There were 435 households, out of which 23.7% had children under the age of 18 living with them, 52.6% were married couples living together, 13.1% had a female householder with no husband present, and 28.0% were non-families. 24.1% of all households were made up of individuals, and 8.3% had someone living alone who was 65 years of age or older. The average household size was 2.49 and the average family size was 2.95.

In the CDP, the population was spread out, with 21.6% under the age of 18, 5.6% from 18 to 24, 28.4% from 25 to 44, 29.8% from 45 to 64, and 14.5% who were 65 years of age or older. The median age was 42 years. For every 100 females, there were 99.4 males. For every 100 females age 18 and over, there were 91.6 males.

The median income for a household in the CDP was $40,794, and the median income for a family was $41,426. Males had a median income of $34,750 versus $21,389 for females.
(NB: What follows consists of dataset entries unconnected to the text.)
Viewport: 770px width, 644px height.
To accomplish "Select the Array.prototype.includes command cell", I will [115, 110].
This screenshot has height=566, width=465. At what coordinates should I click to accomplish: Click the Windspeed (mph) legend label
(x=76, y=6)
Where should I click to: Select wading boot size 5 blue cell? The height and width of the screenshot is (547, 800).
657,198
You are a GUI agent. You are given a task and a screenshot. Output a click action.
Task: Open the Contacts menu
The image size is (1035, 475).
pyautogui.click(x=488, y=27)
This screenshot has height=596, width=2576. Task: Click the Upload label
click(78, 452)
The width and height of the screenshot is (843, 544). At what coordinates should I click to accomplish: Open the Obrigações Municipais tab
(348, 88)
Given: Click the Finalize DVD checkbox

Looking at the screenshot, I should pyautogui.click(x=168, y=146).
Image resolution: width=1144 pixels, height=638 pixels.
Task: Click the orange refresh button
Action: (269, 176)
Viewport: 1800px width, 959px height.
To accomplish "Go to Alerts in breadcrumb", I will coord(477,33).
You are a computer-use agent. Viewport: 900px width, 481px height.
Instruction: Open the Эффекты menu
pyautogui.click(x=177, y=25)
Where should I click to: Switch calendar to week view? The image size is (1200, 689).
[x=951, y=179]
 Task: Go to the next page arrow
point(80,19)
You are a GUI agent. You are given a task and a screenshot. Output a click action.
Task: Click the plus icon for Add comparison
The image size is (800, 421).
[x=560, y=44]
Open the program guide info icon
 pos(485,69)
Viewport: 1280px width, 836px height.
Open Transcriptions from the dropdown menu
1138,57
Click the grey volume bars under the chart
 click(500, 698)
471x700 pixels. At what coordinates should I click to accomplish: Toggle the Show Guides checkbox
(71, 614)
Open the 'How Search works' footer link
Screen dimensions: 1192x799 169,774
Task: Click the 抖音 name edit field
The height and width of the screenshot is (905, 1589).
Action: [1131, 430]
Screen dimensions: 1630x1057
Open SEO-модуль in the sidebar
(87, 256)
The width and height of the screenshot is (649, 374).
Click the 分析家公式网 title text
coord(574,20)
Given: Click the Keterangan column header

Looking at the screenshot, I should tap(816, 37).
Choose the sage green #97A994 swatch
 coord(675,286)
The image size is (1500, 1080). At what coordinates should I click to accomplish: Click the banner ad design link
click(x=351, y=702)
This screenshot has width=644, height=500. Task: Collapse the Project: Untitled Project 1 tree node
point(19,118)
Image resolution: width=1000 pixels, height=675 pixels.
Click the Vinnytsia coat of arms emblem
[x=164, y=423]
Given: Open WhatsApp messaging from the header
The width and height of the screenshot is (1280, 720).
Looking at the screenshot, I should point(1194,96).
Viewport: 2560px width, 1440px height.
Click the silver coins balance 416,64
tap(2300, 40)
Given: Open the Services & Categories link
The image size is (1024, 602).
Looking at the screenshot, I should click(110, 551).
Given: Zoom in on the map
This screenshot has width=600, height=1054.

The per capita income for the CDP was $20,722. About 9.5% of families and 12.4% of the population were below the poverty line, including 25.2% of those under age 18 and 16.9% of those age 65 or over.

==Climate==
The climate in this area is characterized by hot, humid summers and generally mild to cool winters. According to the Köppen Climate Classification system, Rushmere has a humid subtropical climate, abbreviated "Cfa" on climate maps.